— Start SUPPLIED PASSAGE —
Trouble is, he’s a pants-wetting twit, a dull-witted, slow-moving
nincompoop of a dullard who has no talents to offer anybody (therefore
eminently qualified for the newspaper business.)
He is ineptly enabled by this broad from the first “Survivor” (Colleen
Haskell), whose acting is so wooden that were she a tree, she’d be the
General Sherman. These two, along with anyone else associated with this
barker, are true monuments to thespian malpractice.
Schneider, playing a doofus small town police property clerk named
Marvin Mange, is the only one in the station when a 911 call comes in about a robbery at the local greasy spoon. Unable to reach the real cops,
with initiative in hand, and brains left behind, Mange takes off toward
the scene in some beater LTD painted in a pseudo “Starsky & Hutch” motif.
— End SUPPLIED PASSAGE —
— Start DATA EXTRACT —
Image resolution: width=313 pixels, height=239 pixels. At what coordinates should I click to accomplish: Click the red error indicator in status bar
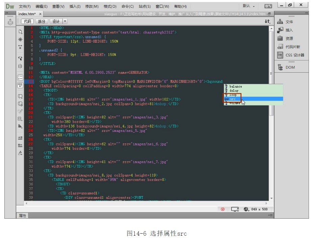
— End DATA EXTRACT —
◆ **INSTRUCTION A**
Can you sum up the film review in two sentences?
◆ **INSTRUCTION B**
In the film review, could you write out everything from "Trouble is, he’s" down to "the newspaper business.)", substituting "numbskull" for "nincompoop"?
Rely only on the text above to answer.

◆ **RIGHT ANSWER A**
The review calls Colleen Haskell's acting so wooden that she would be the General Sherman if she were a tree, and it brands everyone associated with the film true monuments to thespian malpractice. Schneider plays Marvin Mange, a small-town police property clerk who is alone at the station when a 911 call reports a robbery at the local greasy spoon, and who, unable to reach the real cops, heads for the scene in a beater LTD painted in a pseudo "Starsky & Hutch" motif.

◆ **RIGHT ANSWER B**
Trouble is, he’s a pants-wetting twit, a dull-witted, slow-moving
numbskull of a dullard who has no talents to offer anybody (therefore
eminently qualified for the newspaper business.)